A report published by the National Council for Applied Economic Research (NCAER) in 2019 says that with the abolition of APMC in Bihar, crop prices have witnessed higher navigations than earlier. An already-struggling farm community in the state felt its heat with fewer options to improve the commercial interface and gain — besides moving their occupation as a full-time option instead of something linked with disguised unemployment.

As past promises were not kept when APMC was repealed with an assurance to end the intermediary between the farmers and their crops, it is now becoming increasingly difficult for farmers to believe in plans. The outbreak and persistence of a global pandemic like COVID-19 has altered the pace of every walk of life. A large numbers of migrants who suffered immensely during the prolonged lockdown phase were from the farm community and for them, the much touted farm bill is another jolt to their livelihoods.

Whether it is APMC or MSP, Bihar’s farmers have been largely bereft of their advantages. The cases of Punjab and Haryana are markedly different as both the states have been better placed than most other states including Bihar on these two counts. Hence, the stir against the farm bill 2020 from primarily these two states should be seen in perspective — not as a ‘political conspiracy’. Both the states have been the largest farm labour employers owing to their early exposure with the Green Revolution in 1960s and 1970s.

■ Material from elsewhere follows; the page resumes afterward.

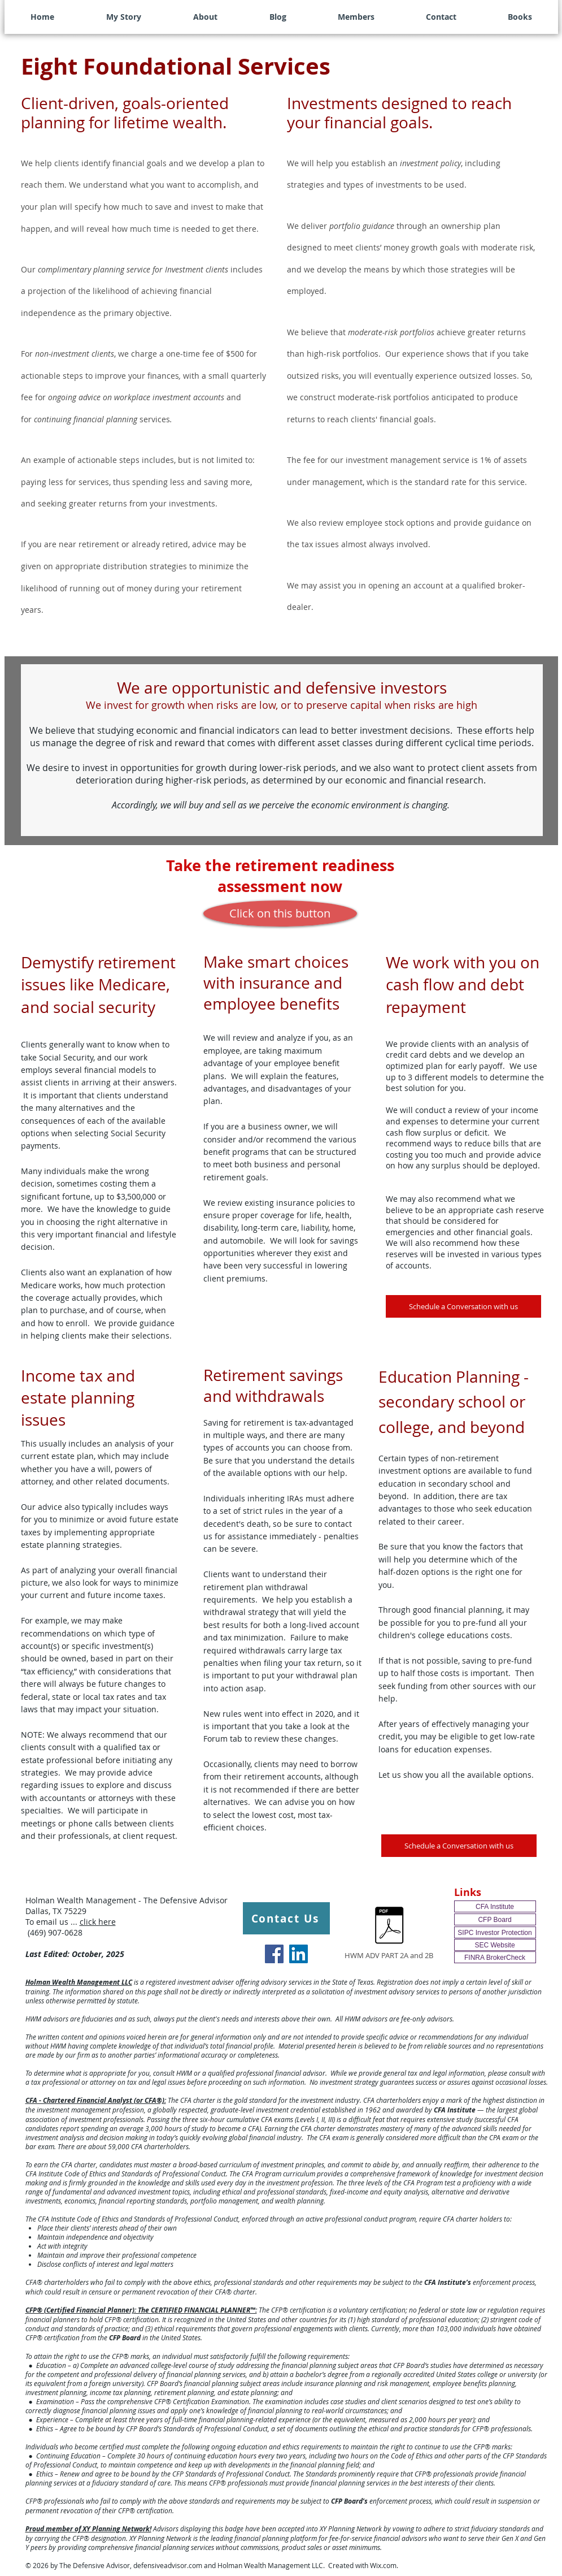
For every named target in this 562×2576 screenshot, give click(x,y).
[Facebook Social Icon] (274, 1954)
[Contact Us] (286, 1918)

Bihar made a different turn with a non-responsive political system of last many decades has alienated its farm population. With small land-holding and lack of a support system, the youth in Bihar had long negated the farming as a career option. They are the faceless migrants and their choices are limited unlike the policymakers, still they believe in the democracy and accept its terms.

In Bihar as well as in the country, the need of the hour is to revisit the old decisions and make course corrections. This is not the time to burden the farmers with a new Act that is neither reform-oriented nor altruistic for masses. Even without subduing the existing provisions, the private sector can play a big role in making the agrarian economy, richly diverse and competent. Here the serving government at the centre can act on its old and forgotten adage: Minimum Government, Maximum Governance. This can’t be ensured by making the government institutions, redundant. The governance has to work ultimately.